The ECB is leaving interest rates unchanged: what that means for investors and how the economy is developing.
According to a report from www.tagesschau.de, the European Central Bank (ECB) has decided to leave interest rates in the euro area unchanged for the second time in a row. The key interest rate at which banks can obtain fresh money from the central bank remains at 4.5 percent. She also announced that she would push ahead with the gradual reduction of bond purchases made as part of the Corona aid program PEPP. After months of interest rate increases, it is now the second interest rate break in a row. The euro area economy is already weakening and the inflation rate weakened in November. Experts such as the head of the Ifo Institute, Clemens Fuest, welcome the interest rate decision. You are of the opinion that...

The ECB is leaving interest rates unchanged: what that means for investors and how the economy is developing.

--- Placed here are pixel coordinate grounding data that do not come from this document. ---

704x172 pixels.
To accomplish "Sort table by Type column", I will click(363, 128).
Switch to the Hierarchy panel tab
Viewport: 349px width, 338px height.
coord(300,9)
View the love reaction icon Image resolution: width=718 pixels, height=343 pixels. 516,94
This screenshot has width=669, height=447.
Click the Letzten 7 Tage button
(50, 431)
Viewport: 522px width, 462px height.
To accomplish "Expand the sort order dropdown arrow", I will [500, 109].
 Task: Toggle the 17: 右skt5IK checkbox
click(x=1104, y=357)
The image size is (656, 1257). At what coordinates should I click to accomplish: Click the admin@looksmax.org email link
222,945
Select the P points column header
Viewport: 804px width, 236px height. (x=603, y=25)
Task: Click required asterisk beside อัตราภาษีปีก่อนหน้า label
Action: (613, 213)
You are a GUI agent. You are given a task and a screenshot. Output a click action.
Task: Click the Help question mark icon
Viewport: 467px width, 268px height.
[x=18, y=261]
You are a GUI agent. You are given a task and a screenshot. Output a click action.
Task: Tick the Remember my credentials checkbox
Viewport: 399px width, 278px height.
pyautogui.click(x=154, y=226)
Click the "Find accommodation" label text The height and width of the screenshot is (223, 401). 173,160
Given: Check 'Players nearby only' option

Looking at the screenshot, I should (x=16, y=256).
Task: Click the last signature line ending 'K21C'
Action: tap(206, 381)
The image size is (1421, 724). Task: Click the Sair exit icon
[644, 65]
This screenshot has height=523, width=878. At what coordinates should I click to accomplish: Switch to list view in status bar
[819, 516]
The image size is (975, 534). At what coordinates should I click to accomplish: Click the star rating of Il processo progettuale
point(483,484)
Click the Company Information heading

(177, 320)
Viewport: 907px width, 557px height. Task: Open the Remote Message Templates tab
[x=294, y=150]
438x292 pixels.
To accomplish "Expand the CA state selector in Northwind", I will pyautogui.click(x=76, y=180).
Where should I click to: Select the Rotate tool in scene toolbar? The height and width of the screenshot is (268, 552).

According to a report by www.tagesschau.de,
The European Central Bank (ECB) has decided to leave interest rates in the euro area unchanged for the second time in a row. The key interest rate at which banks can obtain fresh money from the central bank remains at 4.5 percent. She also announced that she would push ahead with the gradual reduction of bond purchases made as part of the Corona aid program PEPP. After months of interest rate increases, it is now the second interest rate break in a row. The euro area economy is already weakening and the inflation rate weakened in November.
Experts such as the head of the Ifo Institute, Clemens Fuest, welcome the interest rate decision. They believe it is too early to cut interest rates as there are still risks of inflation. However, they also emphasize that interest rates must not be lowered too quickly. The ECB Governing Council has also decided to gradually reduce bond purchases as part of the Corona aid program PEPP.
Together with the US Federal Reserve (Fed), which has also left interest rates unchanged, possible effects on the market and the financial industry can be derived from this. It is possible that interest rate cuts could lead to slower economic growth and higher inflation, but credit demand and investment could also be affected. On the other hand, lower interest rates could also cause stock markets to continue to rise and construction financing to become cheaper, which could increase demand for real estate. It remains to be seen how interest rates will develop in the coming months and years.